WHAT THE EXERCISE ASKS —
When you reach the line in the listing below that contains "Click the Quantity input field", begin returning lines exactly as written, and stop after the line that contains "Close the image". Return no other lines.

GIVEN DATA —
★ ★ ★ ★
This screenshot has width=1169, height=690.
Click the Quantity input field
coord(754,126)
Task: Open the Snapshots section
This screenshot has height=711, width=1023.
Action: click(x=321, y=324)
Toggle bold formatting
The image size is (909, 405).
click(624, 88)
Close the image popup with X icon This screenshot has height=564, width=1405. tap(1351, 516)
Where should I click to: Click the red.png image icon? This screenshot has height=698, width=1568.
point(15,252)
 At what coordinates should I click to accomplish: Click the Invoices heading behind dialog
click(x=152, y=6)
★ ★ ★ ★
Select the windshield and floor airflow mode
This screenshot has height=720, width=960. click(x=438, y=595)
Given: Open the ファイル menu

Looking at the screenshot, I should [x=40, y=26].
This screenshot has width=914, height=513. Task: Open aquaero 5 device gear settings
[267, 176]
★ ★ ★ ★
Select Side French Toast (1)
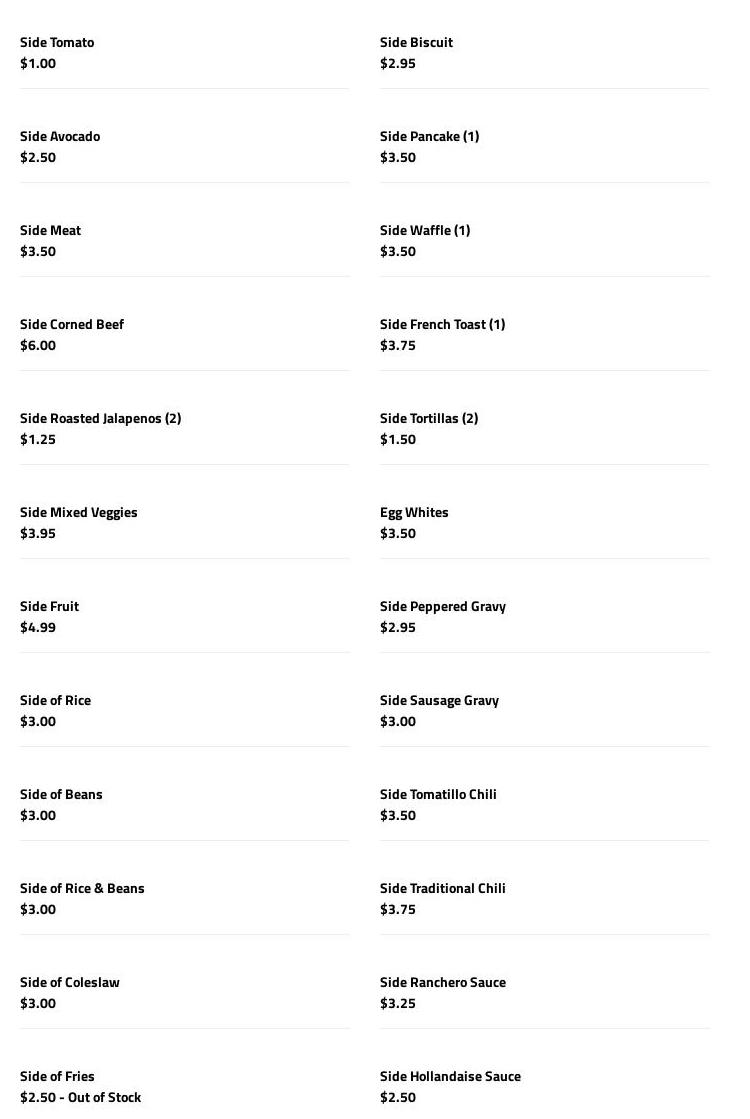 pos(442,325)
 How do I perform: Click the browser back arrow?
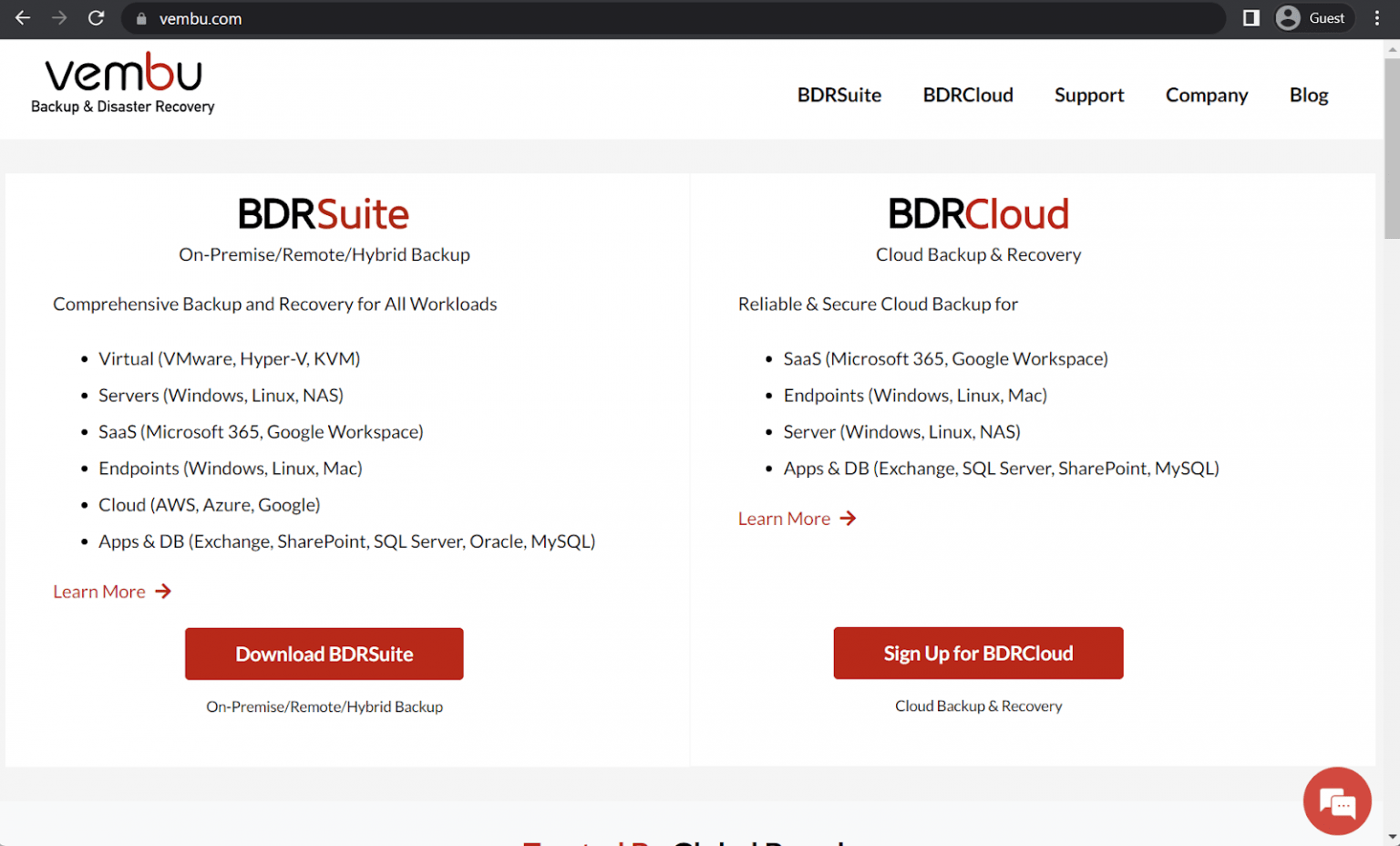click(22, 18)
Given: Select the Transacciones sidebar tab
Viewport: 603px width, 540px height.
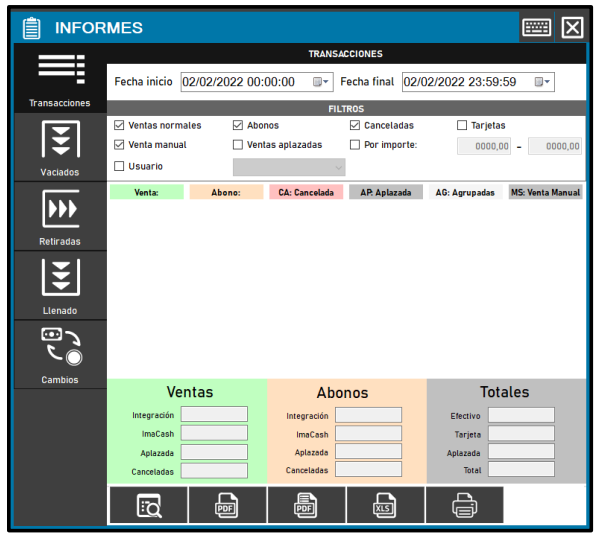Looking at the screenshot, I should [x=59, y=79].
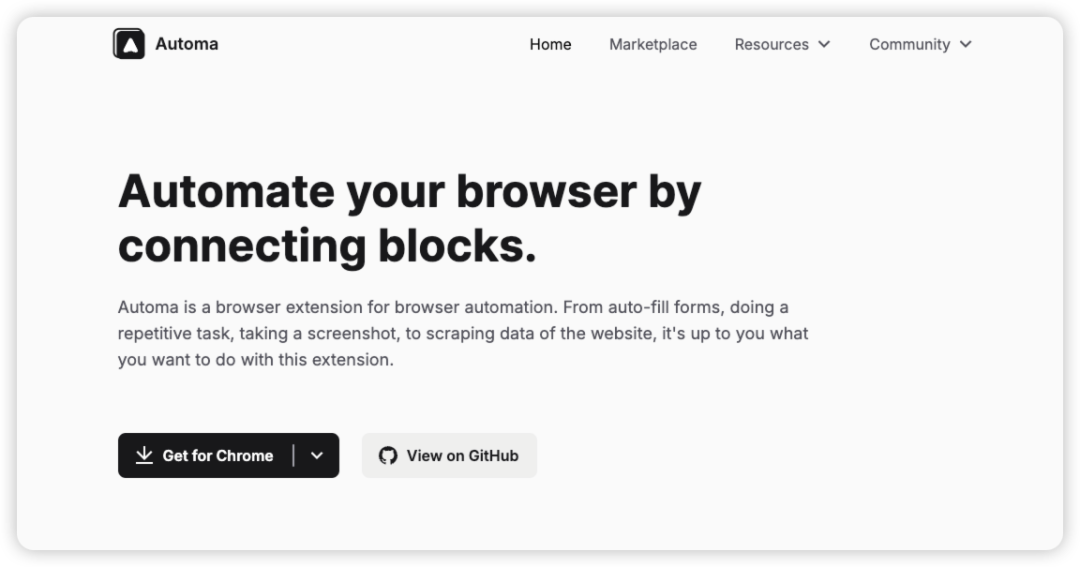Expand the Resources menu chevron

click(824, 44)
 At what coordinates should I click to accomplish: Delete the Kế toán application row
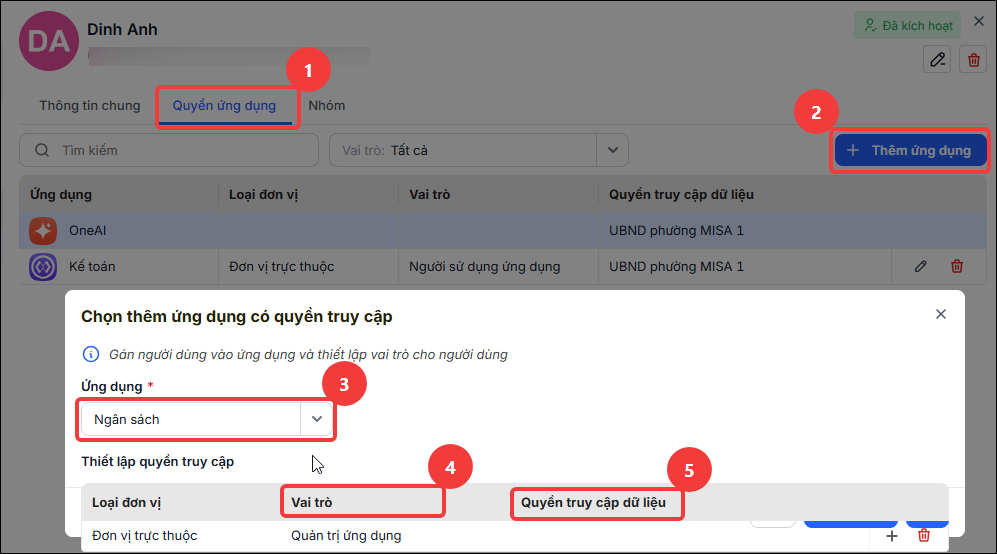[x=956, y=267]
★ ★ ★ ★
ANSWER TO THIS PROBLEM —
Click the Quantity input field
coord(754,126)
Task: Open the Snapshots section
This screenshot has height=711, width=1023.
Action: click(x=321, y=324)
Toggle bold formatting
The image size is (909, 405).
click(624, 88)
Close the image popup with X icon This screenshot has height=564, width=1405. tap(1351, 516)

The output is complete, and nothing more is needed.